- **Liste des tâches**
1. Relevez toutes les bibliothèques que le texte ci-dessous sur la Grande Bibliothèque de Montréal désigne par un nom propre.
2. Reprenez le texte ci-dessous sur la Grande Bibliothèque de Montréal à la suite de sa dernière phrase.

- **Texte à lire**
────────────────────

Inauguration de la « Grande Bibliothèque » à Montréal

Gernot U. Gabel

Pendant le dernier week-end du mois d’avril 2005, plus de 18 000 visiteurs ont pu découvrir le nouveau bâtiment de la Grande Bibliothèque de Montréal *, ouvert pour la première fois au public après quatre ans de travaux.

Illustration
Le nouveau bâtiment de la Grande Bibliothèque de Montréal. © BNQ, Bernard Fougères

Illustration
Le nouveau bâtiment de la Grande Bibliothèque de Montréal. © BNQ, Bernard Fougères

L’Œuvre des bons livres

Cet établissement, créé par la fusion de deux institutions existantes, la Bibliothèque nationale du Québec et la Bibliothèque centrale de Montréal, a derrière lui une histoire qui remonte au milieu du XIXe siècle, époque où les frères de l’ordre de Saint-Sulpice fondèrent une bibliothèque paroissiale au centre de Montréal. Cette dernière, l’Œuvre des bons livres, ne pouvait toutefois pas répondre correctement à la demande de lecture des habitants d’une ville en croissance rapide. Quelque cinquante ans plus tard, en effet, la situation fut jugée assez consternante pour qu’Andrew Carnegie, célèbre mécène des bibliothèques du Canada et des États-Unis, propose d’affecter cent cinquante mille dollars à la création d’une nouvelle bibliothèque municipale. Sous la pression de l’Église catholique, les édiles rejetèrent néanmoins cette offre, et les Montréalais durent attendre 1915 pour disposer, avec la bibliothèque Saint-Sulpice financée par les sulpiciens, d’un édifice flambant neuf abritant une collection de 80 000 ouvrages.

────────────────────

- **Données brutes**
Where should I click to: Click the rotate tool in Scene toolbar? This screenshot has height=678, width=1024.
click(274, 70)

────────────────────

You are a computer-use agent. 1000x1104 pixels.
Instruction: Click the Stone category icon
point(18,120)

────────────────────

- **Réponses aux tâches**
1.
- la Grande Bibliothèque de Montréal
- la Bibliothèque nationale du Québec
- la Bibliothèque centrale de Montréal
- l’Œuvre des bons livres
- la bibliothèque Saint-Sulpice

2.
Les projets d’agrandissement de ses fonds et de ses services furent malheureusement plus que compromis par la récession économique mondiale surgie à la fin des années 1920. En 1931, l’ordre de Saint-Sulpice, qui n’avait même plus les moyens de payer ses impôts, se vit contraint de cesser ses activités et de vendre les murs de la bibliothèque au gouvernement canadien. Très choqués, les lecteurs pressèrent la municipalité d’en négocier la réouverture avec les autorités gouvernementales. Ce fut enfin chose faite en 1944, à cela près que la nouvelle institution était considérée comme une bibliothèque de recherche et qu’aucune instance définie ne présidait à son développement. Cette situation se prolongea jusqu’en 1961, année où le gouvernement fédéral décida de confier au ministère des Affaires culturelles du Québec la gestion de la bibliothèque. Trop heureux d’accepter cette responsabilité, le gouvernement provincial augmenta le budget de l’établissement dans des proportions considérables, entama des travaux de rénovation et engagea du personnel. Le développement substantiel des collections imposa en outre de louer des locaux supplémentaires afin d’y conserver les périodiques.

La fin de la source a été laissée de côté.